**Work request:** Below are records that must be duplicated exactly.

**Source records:**

- - - - - - -

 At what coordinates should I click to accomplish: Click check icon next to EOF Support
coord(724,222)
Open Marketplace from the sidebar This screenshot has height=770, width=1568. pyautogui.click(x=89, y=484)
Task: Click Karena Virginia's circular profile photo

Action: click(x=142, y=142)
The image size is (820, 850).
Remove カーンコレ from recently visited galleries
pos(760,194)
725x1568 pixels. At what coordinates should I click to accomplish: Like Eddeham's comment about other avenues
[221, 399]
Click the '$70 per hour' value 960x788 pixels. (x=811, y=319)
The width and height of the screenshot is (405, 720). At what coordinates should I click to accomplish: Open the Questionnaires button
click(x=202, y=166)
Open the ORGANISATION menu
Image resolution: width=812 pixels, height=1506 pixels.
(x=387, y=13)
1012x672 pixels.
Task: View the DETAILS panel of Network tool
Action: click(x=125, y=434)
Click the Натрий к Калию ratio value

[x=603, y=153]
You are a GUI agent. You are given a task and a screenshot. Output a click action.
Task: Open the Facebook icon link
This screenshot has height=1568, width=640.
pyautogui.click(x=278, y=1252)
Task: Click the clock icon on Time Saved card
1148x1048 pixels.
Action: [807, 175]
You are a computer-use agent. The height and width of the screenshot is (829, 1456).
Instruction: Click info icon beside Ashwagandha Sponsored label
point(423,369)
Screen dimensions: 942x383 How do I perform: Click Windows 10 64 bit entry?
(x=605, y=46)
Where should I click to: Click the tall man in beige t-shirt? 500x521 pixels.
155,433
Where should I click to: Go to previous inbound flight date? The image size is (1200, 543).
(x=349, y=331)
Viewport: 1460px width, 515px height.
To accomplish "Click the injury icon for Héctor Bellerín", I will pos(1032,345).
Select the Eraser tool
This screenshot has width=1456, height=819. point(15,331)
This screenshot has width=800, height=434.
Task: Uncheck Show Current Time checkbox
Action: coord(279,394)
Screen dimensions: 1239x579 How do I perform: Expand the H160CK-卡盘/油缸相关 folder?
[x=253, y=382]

- - - - - - -

**Task result:**
 At what coordinates should I click to accomplish: Click check icon next to EOF Support
coord(724,222)
Open Marketplace from the sidebar This screenshot has height=770, width=1568. pyautogui.click(x=89, y=484)
Task: Click Karena Virginia's circular profile photo

Action: click(x=142, y=142)
The image size is (820, 850).
Remove カーンコレ from recently visited galleries
pos(760,194)
725x1568 pixels. At what coordinates should I click to accomplish: Like Eddeham's comment about other avenues
[221, 399]
Click the '$70 per hour' value 960x788 pixels. (x=811, y=319)
The width and height of the screenshot is (405, 720). At what coordinates should I click to accomplish: Open the Questionnaires button
click(x=202, y=166)
Open the ORGANISATION menu
Image resolution: width=812 pixels, height=1506 pixels.
(x=387, y=13)
1012x672 pixels.
Task: View the DETAILS panel of Network tool
Action: click(x=125, y=434)
Click the Натрий к Калию ratio value

[x=603, y=153]
You are a GUI agent. You are given a task and a screenshot. Output a click action.
Task: Open the Facebook icon link
This screenshot has height=1568, width=640.
pyautogui.click(x=278, y=1252)
Task: Click the clock icon on Time Saved card
1148x1048 pixels.
Action: [807, 175]
You are a computer-use agent. The height and width of the screenshot is (829, 1456).
Instruction: Click info icon beside Ashwagandha Sponsored label
point(423,369)
Screen dimensions: 942x383 How do I perform: Click Windows 10 64 bit entry?
(x=605, y=46)
Where should I click to: Click the tall man in beige t-shirt? 500x521 pixels.
155,433
Where should I click to: Go to previous inbound flight date? The image size is (1200, 543).
(x=349, y=331)
Viewport: 1460px width, 515px height.
To accomplish "Click the injury icon for Héctor Bellerín", I will pos(1032,345).
Select the Eraser tool
This screenshot has width=1456, height=819. point(15,331)
This screenshot has width=800, height=434.
Task: Uncheck Show Current Time checkbox
Action: coord(279,394)
Screen dimensions: 1239x579 How do I perform: Expand the H160CK-卡盘/油缸相关 folder?
[x=253, y=382]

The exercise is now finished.